The Spanish government has approved the Royal Decree-law 2/2021, thereby extending the duration of ERTEs due to force majeure, prevention ERTEs and limitation ERTEs until 31 May 2021. Neither the submission of a further administrative authorisation nor a collective application of employment benefits is required as part of this process. Instead, a communication sent to the labour authority and to the workers’ representatives about the extension will suffice to benefit from this scheme.
Through this extension, employees will continue to receive 70% of their base salary. In addition, until January 2022, the time an employee has been on this furlough scheme will not affect the calculation of future government benefits.
In addition to the extension of the furlough scheme, the Royal Decree-law 2/2021 also covers other relevant measures:
a. Exemptions to Social Security Contribution Obligations
The furlough schemes covered by these exemptions until 31 May 2021 include:
- Most affected sectors – For those industry sectors listed in the CNAE (National Classification of Economic Activity) as most affected, there will be social security contribution exemptions of 85% for businesses with less than 50 employees and 75% for businesses with 50 or more employees, during February, March, April and May 2021.
- Prevention ERTE – Companies that are unable to carry out their business activity in any of their workplaces (so are essentially closed altogether) due to the government restrictions in place for COVID-19 can apply for the “prevention ERTE”. Such companies are wholly or partially exempt from social security payments while the workplace is closed. The contributions will be 100% covered by the state until 31 May 2021 for businesses with less than 50 employees and 90% covered for those with 50 or more employees.
- Limitation ERTE – Companies whose business activity is limited due to the imposition on them of COVID-19 measures (those that are open but not able to supply the full range of their normal products or services and do not need all their staff) can apply for this scheme from the labour authority. In such cases, the social security exemptions will be:
b. Job Retention Safeguarding Clause
Companies that benefit from these exemptions must commit to the continuation of employment beyond the end of the scheme for a further six-month period. This does not prevent them from dismissing employees in that window due to fair disciplinary reasons. This commitment shall also not be considered breached when the employment contract is terminated due to employee’s resignation, death, retirement, total permanent disability or absolute disability, nor by the end of the call of the employees with a permanent-discontinuous contract, when this does not imply a dismissal, but an interruption of the contract.
In particular, in the case of fixed-term contracts, the commitment will not be understood to have been breached when the contract is terminated due to the expiry of the agreed time or the performance of the work or service that constitutes its object, or when the activity that is the object of the contract cannot be performed immediately.

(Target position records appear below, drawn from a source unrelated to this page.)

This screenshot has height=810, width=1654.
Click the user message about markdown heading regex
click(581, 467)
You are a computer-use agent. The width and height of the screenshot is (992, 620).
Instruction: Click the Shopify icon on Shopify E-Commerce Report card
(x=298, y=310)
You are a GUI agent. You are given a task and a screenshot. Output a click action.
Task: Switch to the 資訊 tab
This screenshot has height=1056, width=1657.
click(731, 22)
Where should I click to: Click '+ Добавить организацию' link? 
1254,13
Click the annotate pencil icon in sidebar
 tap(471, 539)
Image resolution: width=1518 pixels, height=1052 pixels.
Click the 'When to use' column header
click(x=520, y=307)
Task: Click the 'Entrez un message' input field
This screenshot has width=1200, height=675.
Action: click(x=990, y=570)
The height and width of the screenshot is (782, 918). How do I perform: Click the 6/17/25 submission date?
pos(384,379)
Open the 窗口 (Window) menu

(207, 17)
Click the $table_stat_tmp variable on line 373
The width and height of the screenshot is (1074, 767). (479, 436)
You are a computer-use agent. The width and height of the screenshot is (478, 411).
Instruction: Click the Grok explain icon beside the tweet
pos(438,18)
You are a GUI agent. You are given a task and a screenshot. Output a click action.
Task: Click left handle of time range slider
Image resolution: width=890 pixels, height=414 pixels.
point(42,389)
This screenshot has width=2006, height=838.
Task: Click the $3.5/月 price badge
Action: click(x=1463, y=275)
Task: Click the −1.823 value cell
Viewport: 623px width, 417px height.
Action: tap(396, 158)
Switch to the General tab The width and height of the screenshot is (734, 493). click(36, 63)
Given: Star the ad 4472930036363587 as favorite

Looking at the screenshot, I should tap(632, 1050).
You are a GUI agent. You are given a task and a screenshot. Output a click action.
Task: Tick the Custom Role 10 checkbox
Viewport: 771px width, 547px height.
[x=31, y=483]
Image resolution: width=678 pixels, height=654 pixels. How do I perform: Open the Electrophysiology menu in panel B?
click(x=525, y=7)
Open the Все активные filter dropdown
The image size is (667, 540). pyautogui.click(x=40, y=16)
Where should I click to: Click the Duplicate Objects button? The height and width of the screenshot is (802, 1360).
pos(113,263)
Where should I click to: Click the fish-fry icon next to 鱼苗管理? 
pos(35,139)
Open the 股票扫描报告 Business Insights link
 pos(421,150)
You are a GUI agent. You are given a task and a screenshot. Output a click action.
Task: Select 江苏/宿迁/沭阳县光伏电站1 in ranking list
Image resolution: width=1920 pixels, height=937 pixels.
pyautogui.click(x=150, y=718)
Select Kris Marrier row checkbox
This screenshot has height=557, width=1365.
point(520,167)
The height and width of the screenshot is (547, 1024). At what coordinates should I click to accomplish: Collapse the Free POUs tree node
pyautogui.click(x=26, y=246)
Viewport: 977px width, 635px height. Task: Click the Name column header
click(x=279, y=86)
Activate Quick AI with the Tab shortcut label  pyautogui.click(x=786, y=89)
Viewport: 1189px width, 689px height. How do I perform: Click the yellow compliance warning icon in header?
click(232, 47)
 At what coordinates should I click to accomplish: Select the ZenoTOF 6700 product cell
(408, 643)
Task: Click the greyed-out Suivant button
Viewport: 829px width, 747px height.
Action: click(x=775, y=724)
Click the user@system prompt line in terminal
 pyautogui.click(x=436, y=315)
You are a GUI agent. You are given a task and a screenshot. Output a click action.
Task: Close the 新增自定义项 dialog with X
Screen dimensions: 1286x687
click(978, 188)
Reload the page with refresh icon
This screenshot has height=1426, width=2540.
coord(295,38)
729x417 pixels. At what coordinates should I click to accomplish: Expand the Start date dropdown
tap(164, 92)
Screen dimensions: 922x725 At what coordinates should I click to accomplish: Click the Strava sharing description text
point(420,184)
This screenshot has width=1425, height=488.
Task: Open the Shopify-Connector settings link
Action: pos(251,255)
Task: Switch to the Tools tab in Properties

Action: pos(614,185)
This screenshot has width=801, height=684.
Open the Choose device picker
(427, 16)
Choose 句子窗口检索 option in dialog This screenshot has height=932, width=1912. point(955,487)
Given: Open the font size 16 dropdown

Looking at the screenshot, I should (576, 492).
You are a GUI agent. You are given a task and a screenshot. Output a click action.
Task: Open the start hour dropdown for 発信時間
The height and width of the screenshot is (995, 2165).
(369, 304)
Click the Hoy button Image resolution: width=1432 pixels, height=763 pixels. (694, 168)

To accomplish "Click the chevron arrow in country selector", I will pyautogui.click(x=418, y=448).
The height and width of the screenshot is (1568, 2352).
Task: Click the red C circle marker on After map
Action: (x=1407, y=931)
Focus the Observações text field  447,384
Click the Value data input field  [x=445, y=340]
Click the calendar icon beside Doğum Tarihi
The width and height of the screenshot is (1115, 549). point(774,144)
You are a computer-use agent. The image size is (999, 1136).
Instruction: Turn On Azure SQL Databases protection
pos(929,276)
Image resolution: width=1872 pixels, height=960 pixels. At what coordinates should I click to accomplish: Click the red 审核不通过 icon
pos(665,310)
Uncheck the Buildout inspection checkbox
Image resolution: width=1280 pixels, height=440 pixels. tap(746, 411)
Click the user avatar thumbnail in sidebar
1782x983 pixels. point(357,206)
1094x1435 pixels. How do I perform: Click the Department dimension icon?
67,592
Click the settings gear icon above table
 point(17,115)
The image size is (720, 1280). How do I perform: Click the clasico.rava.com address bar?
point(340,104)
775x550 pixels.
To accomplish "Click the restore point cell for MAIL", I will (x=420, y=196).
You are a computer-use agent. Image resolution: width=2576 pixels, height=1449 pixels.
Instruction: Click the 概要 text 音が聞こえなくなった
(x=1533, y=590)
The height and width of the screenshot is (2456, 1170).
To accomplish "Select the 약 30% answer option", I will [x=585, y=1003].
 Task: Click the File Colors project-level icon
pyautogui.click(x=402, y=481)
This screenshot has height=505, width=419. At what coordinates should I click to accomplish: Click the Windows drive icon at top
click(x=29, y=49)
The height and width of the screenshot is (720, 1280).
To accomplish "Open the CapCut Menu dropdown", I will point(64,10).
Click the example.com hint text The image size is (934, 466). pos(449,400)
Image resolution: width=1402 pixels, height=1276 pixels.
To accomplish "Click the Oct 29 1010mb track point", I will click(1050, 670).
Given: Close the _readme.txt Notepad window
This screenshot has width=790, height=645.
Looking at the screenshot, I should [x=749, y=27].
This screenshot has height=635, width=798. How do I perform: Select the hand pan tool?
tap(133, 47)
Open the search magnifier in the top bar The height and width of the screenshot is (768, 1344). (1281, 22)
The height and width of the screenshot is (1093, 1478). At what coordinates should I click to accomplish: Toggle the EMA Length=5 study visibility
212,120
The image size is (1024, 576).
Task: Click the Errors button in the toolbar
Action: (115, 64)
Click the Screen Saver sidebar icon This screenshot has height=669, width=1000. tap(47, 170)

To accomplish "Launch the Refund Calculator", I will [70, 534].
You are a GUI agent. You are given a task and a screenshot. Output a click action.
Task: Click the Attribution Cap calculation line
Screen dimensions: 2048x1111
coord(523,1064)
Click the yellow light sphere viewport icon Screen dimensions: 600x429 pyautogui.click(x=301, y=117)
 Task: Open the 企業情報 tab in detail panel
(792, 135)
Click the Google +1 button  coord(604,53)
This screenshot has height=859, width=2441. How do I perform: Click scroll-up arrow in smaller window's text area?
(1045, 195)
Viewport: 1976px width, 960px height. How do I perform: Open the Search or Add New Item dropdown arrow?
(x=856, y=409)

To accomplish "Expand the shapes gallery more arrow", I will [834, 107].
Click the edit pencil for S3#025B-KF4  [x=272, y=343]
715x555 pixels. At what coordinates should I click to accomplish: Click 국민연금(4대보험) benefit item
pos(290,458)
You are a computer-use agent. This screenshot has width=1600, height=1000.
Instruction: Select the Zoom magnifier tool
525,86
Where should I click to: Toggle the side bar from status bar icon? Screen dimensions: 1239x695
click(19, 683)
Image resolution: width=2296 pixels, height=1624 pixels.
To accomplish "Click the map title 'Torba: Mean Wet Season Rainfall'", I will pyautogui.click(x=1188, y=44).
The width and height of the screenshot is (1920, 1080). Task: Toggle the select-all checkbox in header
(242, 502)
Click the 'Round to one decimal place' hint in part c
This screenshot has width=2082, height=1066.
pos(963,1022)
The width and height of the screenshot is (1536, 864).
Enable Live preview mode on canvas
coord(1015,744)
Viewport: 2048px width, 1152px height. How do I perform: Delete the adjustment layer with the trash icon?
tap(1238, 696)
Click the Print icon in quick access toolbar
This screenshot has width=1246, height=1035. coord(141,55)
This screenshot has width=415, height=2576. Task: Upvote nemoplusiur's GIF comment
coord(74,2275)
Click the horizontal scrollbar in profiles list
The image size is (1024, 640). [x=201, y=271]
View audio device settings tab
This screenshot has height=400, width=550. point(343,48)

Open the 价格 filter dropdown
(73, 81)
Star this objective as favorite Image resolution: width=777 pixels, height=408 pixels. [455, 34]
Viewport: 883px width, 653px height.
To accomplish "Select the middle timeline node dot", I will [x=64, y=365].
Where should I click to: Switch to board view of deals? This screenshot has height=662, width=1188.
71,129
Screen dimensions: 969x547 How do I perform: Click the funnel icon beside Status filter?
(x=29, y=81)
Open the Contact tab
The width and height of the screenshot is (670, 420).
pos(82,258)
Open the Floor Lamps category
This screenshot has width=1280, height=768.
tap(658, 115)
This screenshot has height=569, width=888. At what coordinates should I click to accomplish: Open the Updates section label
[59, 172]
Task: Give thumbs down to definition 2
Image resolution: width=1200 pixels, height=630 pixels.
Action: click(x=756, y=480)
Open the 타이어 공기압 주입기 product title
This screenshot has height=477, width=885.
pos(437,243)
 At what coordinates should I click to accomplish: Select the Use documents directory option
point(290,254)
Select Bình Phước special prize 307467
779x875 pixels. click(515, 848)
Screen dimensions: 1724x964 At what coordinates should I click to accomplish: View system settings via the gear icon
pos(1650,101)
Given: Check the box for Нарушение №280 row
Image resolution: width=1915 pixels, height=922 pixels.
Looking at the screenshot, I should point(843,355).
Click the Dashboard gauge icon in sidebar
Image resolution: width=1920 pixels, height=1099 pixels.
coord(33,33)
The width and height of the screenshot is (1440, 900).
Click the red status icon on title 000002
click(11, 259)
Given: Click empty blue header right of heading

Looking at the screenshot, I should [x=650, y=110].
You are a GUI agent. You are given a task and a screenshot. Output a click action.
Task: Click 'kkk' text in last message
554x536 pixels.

c. New ERTEs After 31 January 2021
The prospect of new ERTEs has also been included in this Royal Decree-law where companies are unable to operate their business or are limited in their business activity. Such companies can apply to the labour authority for the appropriate ERTE depending on whether they are in circumstances of full closure or only a reduction in activity.
ERTEs for objective reasons can also benefit from the simplified administrative process in place as per article 23 Royal Decree-law 8/2020. Similarly, an extension of this type of ERTE is processed through the labour authority.
In addition, the following conditions remain unchanged: (i) fiscal transparency and restrictions on dividend distributions; (ii) restriction on overtime hours and outsourcing; (iii) zero layoffs; and (iv) time suspended within temporary contracts does not form part of the maximum time period calculation.